In addition to the physical strain, these girls suffer psychological damage due to living in the shadow of a heavily masculine environment, where sexual harassment is an ever-present reality. In most cases, women felt threatened by abuse, domestic violence, and neglect. In Ghana, girls engaged in mining activities were subjected to physical, psychological, and sexual trauma. The report noted that “some girls were reported to be working upwards of 12 hours a day and from as young as 10-12 years old. This is often an environment of physical and sexual abuse due especially to alcohol consumption and the vulnerability of the girls.”
According to a research study published in 2016 by the Centre for Social Policy Studies, College of Humanities, University of Ghana, the country has implemented strong campaigns to outlaw child labour in line with a 2017-20 National Action Plan for the elimination of the practice. Projects include, for example, sensitisation programmes aimed at children, parents, and community leaders that highlight the dangers and laws applicable to child labour in mining. But law enforcement against the practice has been largely ineffective.
The report writes that this can be “traced to the concentration of child labour in the unregulated informal economy. Children find it easy to enter through this channel because of low entry barriers.” Additionally, it is partly due to the nature of unregulated ASM. As the ILO notes, “Mining often takes place in remote areas where law enforcement is weak and schools and other social services are scarce, where family and community support structures may not exist, and where alcohol and drug abuse and prostitution are rampant. Work in the sector can [thus] also be morally and psychologically hazardous.”
Undoubtedly, more research and knowledge are required to create better awareness of the involvement of girl children in mining activities. But as the report reveals, gender roles have increasingly shifted in the ASM, and more girl children are under threat in some of these mining zones. And as alluded to above, poor understanding of the issue has translated into poor interventions.
Unregulated ASM has been a long-standing issue and continues to underlie socioeconomic issues. The intersection of illegal mining activities and child labour needs to be addressed with careful consideration and understanding of the root causes. African governments can address the issue by formalising artisanal mining activities, and formulating an appropriate legal and policy framework, which – to some extent – can minimise child labour.

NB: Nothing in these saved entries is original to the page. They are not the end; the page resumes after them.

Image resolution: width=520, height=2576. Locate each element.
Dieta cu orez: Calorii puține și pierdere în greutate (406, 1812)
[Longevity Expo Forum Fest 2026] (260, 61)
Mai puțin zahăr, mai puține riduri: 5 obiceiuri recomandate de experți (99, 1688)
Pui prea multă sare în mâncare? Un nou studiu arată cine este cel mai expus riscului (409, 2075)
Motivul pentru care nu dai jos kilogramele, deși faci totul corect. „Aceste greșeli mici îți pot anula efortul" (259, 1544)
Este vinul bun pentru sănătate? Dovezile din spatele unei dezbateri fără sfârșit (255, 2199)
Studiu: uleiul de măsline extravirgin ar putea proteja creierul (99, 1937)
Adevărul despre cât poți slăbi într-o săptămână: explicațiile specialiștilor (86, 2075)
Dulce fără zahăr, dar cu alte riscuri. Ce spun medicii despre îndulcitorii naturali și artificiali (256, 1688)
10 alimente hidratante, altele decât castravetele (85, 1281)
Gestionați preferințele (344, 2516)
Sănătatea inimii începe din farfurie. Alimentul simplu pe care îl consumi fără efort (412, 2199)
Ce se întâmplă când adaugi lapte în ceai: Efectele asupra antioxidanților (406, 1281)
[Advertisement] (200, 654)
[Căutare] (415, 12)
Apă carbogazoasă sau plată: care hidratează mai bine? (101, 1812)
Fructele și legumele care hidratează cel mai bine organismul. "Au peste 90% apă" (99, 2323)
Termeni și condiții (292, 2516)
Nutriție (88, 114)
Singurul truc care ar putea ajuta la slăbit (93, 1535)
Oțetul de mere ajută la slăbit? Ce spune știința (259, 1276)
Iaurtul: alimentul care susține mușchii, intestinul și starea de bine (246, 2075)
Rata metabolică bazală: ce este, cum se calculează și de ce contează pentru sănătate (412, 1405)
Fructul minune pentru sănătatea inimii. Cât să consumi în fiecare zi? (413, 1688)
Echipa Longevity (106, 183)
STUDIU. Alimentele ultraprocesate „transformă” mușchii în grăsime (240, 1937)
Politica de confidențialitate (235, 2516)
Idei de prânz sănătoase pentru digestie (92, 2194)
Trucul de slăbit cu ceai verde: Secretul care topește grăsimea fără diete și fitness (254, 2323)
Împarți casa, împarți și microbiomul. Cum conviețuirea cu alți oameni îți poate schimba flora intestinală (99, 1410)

Legal and policy frameworks should also include child labour monitoring systems, developed and implemented at district and community levels.
In mining communities with high levels of illegal mining activities, people must be made fully aware of the high-risk hazards associated with artisanal mining, such as the impact of mercury exposure on health. Educational campaigns that create awareness must be implemented and regularly updated by both the private sector and governments.
Governments, along with the private sector, must improve access to and support for foundational and primary education, especially in mining communities. More importantly, vocational and skills training should be prioritised and properly funded, to make them easily accessible for children and youth from mining areas, including those with learning difficulties or who are unable to continue secondary school due to financial constraints.
Girl children who are subjected to all forms of child labour, be it household chores, childcare, and illegal mining activities, among others, have their opportunities for educational and personal development reduced. But a healthy childhood is imperative for physical, cognitive, and behavioural growth and development.